This week, Jake has asked for some Nature pics for his Sunday Post Challenge. A few days ago, I posted pics of elephants I’d seen in Zimbabwe, and right next to those pics in my album, are some of the Victoria Falls on the Zambezi River. Its indigenous name is ‘Mosi-ao-Tunya’, meaning, ‘The Smoke that Thunders’, and you can see why. The roar of the water as it thunders over the falls, is quite deafening.
This colossal masterpiece of nature is the world’s largest sheet of falling water, being twice the height of Niagara falls, and twice the width of Horseshoe Falls. It’s the world’s largest sheet of falling water, with a width of 1,708 metres (5,604 ft) and a height of 108 metres (354 ft).
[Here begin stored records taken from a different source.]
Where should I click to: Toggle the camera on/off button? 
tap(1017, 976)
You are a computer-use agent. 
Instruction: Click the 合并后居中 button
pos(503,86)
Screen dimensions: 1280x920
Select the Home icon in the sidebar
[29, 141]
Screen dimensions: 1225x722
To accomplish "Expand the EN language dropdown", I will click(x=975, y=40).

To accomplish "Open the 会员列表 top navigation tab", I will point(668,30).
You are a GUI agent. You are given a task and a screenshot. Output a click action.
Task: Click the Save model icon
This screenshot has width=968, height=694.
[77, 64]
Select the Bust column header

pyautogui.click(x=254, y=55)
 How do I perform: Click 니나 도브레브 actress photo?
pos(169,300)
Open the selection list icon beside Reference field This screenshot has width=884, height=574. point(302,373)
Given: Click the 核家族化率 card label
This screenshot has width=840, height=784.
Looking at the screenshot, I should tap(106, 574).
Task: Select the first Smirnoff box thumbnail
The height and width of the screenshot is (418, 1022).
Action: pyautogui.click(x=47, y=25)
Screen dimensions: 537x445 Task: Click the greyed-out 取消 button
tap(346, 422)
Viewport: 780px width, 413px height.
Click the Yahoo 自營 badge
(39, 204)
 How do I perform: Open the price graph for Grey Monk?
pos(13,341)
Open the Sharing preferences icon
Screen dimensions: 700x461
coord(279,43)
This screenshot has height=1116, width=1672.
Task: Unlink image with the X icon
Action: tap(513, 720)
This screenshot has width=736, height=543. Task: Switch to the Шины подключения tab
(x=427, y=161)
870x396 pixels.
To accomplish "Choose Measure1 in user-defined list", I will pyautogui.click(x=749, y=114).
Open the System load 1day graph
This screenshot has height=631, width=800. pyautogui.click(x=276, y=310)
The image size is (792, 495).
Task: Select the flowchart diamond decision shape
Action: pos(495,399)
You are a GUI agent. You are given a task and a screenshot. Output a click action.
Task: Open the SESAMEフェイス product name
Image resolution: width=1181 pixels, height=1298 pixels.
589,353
The spray from the falls typically rises to a height of over 400 metres (1,300 ft), and sometimes even twice as high, and is visible from up to 48 km (30 mi) away. At full moon, a “moonbow” can be seen in the spray. We didn’t see it at night, but here is a daylight rainbow.
There is a series of gorges which the Zambezi River pours through. The First Gorge is 110-meters wide (360 ft).
David Livingstone is credited with the discovery of this amazing wonder of nature in November 1855. What a thrill it must have been to stumble upon such a find, which has since been made a World Heritage Site.
In his writings about the Victoria Falls, he said “No one can imagine the beauty of the view from anything witnessed in England. It had never been seen before by European eyes; but scenes so lovely must have been gazed upon by angels in their flight.”